The Nifty on Monday broke its 200 daily moving average (200 DMA) in a sign of continued weakness in the Indian stock markets.
Markets are showing signs of weakness and when stocks like HDFC fall, it's a sign that foreign funds are selling as the stock is heavily owned by foreign funds. A fall in blue chips like Axis Bank could also signal a fresh round of selling by foreign funds who have very high ownership of the stock.

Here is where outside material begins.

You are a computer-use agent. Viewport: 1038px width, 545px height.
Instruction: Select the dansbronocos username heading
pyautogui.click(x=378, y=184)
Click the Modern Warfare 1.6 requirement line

As a market we have now turned negative for 2015, even as global markets continue to rally sharply. When the 200 DMA breaks so convincingly and in such a short span of time, it's a sign that markets are headed lower. Then next support level for the Nifty could be the 8063 levels and a fall below that means the markets are headed to the 7900 levels.
Analysts say that the entire Minimum Alternative Tax issue has spooked foreign investors. On Monday FIIs sold a huge quantity in the cash market in excess of 1749 crores. This quantity is pretty sizeable ad despite the huge buying by domestic institutions to the tune of Rs 1667 crores, it could not stem the downside in the market.

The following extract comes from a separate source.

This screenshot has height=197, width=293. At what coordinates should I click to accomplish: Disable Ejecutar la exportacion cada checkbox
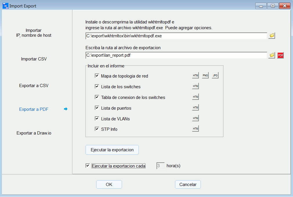tap(88, 166)
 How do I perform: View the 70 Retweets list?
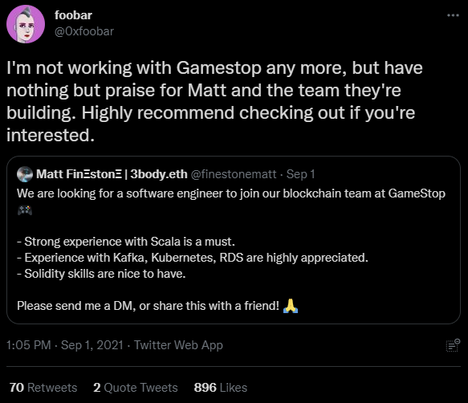click(x=43, y=388)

Should you invest at the current levels?
Blue chip stocks are nowhere near their 52 week lows and are still trading at very high price to earnings multiples. For example, HDFC Bank which is currently traded at Rs 1002, has a 52-week low of Rs 711 and a 52-week high of Rs 1109. It is still nowhere near its 52 week low. Ditto for other blue chip stocks like L&T, Hindustan Unilever etc.
Analysts have always warned not to catch a falling knife. That is true. Let the market settle down and then one can look at good buying opportunities. It looks like we are headed lower and so one needs to wait and watch, at least till the corporate results pan out.